Abaixo, a íntegra da nota de repúdio dos agentes de policiamento do Detran da Paraíba:
“Com relação ao caso do atropelamento do agente de policiamento do Detran-PB, Diogo Nascimento de Souza e tendo em vista que:
1) O acusado pelo atropelamento, Rodolpho Gonçalves Carlos da Silva, evadiu-se do local do crime sem prestar socorro a vitima, demonstrando intenção de fugir da responsabilidade pelo fato praticado;
2) O veículo envolvido no crime foi guardado e coberto no endereço domiciliar do acusado;
3) Os depoimentos dos envolvidos testemunham a conduta de Rodolpho em atropelar o agente;
4) A vítima encontra-se em estado neurológico gravíssimo, tendo sido aberto o protocolo de Morte Encefálica (ME), e não pode apresentar sua versão dos fatos;
5) O acusado faz parte de tradicional família paraibana com grande influência na região;
6) Conforme descrito no mandado emitido pela Juíza Andréa Arcoverde Cavalcanti Vaz, a prisão temporária “é medida de extrema relevância para elucidação dos fatos criminosos e apuração de sua participação no crime ora em apuração”;
7) O acusado pode, em liberdade, destruir provas, dificultando o esclarecimento do crime;
Os agentes de policiamento do Detran-PB vem a público repudiar de forma veemente a decisão do Des. Joás de Brito Pereira Filho, emitida na madrugada deste domingo (22), concedendo Habeas Corpus à Rodolpho Gonçalves Carlos da Silva, principal suspeito no caso do atropelamento do agente de policiamento Diogo Nascimento de Souza.
O agente encontrava-se em exercício da função, coordenando a equipe da Operação Lei Seca durante blitz realizada para garantir a segurança da população, quando foi brutalmente ferido, ao passar por cima dele o motorista que buscava escapar da abordagem.

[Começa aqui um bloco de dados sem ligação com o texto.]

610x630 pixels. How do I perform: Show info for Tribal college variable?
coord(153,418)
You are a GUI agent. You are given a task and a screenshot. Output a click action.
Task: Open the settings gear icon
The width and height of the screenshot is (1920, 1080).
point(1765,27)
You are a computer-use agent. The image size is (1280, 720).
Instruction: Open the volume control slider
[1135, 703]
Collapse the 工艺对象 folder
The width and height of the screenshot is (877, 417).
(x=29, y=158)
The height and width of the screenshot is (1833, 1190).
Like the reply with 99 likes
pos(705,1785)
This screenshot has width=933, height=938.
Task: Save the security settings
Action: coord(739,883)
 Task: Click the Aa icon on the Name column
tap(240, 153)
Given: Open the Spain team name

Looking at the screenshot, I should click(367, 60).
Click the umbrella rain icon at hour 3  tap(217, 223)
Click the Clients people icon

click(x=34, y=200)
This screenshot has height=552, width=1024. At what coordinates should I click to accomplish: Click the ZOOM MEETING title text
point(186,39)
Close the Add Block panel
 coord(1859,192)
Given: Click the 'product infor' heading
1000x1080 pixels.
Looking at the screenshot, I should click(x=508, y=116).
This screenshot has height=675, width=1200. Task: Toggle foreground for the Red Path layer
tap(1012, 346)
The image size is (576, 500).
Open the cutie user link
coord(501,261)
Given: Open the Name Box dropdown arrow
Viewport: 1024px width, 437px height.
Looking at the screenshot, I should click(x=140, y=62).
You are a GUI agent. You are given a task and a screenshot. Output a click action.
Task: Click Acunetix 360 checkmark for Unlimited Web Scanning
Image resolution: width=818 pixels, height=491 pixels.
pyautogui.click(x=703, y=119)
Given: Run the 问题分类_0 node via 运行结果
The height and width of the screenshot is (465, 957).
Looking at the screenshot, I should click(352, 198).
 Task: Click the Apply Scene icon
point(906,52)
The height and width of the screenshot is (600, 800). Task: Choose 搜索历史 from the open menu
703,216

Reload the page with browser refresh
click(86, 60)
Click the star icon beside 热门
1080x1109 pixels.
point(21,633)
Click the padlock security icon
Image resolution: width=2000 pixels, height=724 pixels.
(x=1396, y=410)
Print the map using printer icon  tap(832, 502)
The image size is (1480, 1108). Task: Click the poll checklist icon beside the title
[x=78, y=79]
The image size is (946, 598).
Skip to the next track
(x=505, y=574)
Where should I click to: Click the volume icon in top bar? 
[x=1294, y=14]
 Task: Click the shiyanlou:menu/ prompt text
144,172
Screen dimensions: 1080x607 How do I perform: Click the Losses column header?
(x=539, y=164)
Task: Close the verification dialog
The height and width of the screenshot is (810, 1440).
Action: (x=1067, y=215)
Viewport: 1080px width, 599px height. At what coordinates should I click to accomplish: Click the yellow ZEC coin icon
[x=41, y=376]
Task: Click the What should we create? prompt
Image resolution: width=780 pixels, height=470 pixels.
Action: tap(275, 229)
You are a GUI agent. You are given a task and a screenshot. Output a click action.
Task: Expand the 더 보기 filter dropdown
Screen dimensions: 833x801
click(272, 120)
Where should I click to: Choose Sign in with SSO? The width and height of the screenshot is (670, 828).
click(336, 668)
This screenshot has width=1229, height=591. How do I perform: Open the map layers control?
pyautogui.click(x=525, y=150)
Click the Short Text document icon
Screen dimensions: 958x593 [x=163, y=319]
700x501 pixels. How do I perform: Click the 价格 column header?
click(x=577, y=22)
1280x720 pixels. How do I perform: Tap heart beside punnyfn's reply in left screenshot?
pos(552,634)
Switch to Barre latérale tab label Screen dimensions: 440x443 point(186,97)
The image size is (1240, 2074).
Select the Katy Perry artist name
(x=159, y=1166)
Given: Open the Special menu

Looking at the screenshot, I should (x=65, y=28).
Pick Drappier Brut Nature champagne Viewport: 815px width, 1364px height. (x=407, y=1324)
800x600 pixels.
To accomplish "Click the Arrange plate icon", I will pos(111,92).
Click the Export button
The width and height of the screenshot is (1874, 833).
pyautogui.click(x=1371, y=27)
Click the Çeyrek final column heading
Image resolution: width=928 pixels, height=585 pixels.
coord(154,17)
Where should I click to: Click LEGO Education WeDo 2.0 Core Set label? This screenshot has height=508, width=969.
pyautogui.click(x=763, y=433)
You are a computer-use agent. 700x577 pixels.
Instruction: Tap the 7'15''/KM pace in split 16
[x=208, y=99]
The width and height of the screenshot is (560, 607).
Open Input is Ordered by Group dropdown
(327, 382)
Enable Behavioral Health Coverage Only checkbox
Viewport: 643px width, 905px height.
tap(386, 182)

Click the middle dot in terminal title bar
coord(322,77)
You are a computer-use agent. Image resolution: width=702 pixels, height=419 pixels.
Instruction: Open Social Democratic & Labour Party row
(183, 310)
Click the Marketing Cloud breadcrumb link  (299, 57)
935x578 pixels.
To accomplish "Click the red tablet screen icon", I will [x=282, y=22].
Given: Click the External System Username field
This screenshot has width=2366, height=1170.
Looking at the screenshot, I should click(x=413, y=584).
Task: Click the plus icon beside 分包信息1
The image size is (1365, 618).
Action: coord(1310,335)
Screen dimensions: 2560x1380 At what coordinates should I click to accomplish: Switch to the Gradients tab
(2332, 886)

Não se espera, de maneira alguma, o cerceamento do direito de defesa do acusado, mas também, não se espera nenhum grau de parcimônia por parte do poder judiciário com relação à conduta criminosa por ele praticada. Sendo assim, os agentes de policiamento do Detran-PB e todos os envolvidos direta e indiretamente com a Operação Lei Seca na Paraíba, clamam para que o caso seja tratado de maneira isonômica, e que o cidadão Rodolpho Gonçalves Carlos da Silva, independente de classe, cor, raça ou condição financeira, responda por suas condutas como estão sujeitos todos os cidadãos brasileiros.”